Your objective.
Starting at the line that contains "The height and", repeat each line of the listing below through the last one, exactly, and leave out every picture.
+ + + + + + +
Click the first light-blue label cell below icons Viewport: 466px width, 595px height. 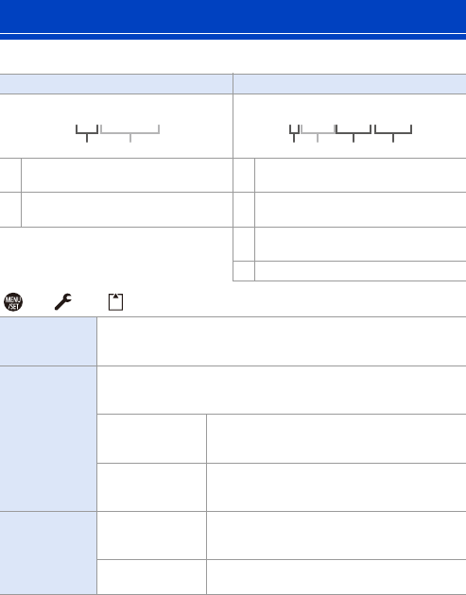point(48,342)
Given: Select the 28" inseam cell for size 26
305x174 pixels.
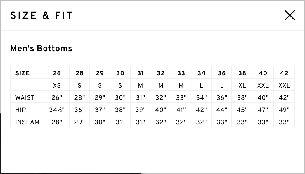Looking at the screenshot, I should click(x=57, y=122).
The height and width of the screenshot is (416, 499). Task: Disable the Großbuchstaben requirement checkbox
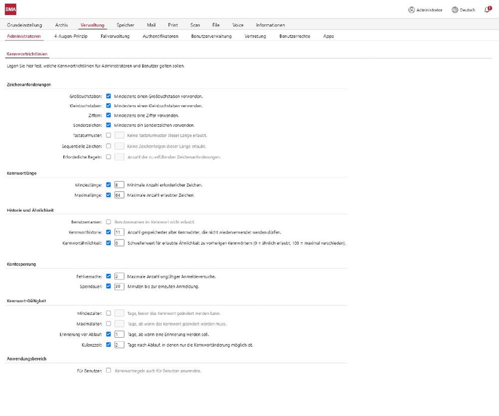107,96
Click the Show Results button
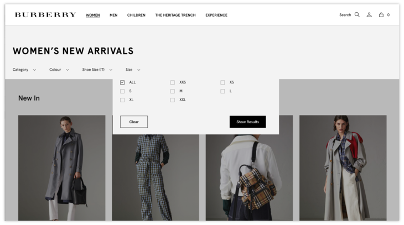This screenshot has height=225, width=404. click(x=247, y=122)
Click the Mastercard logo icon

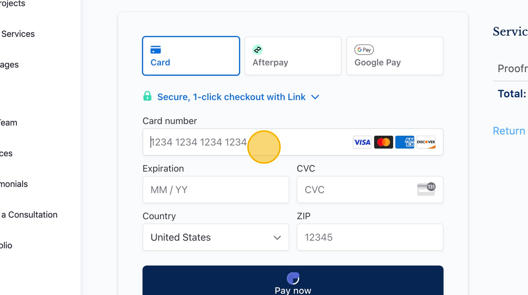[x=383, y=142]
+ + + + + + +
Result of the exercise.
The height and width of the screenshot is (416, 499). Task: Disable the Großbuchstaben requirement checkbox
107,96
Click the Show Results button
This screenshot has height=225, width=404. click(x=247, y=122)
Click the Mastercard logo icon

[x=383, y=142]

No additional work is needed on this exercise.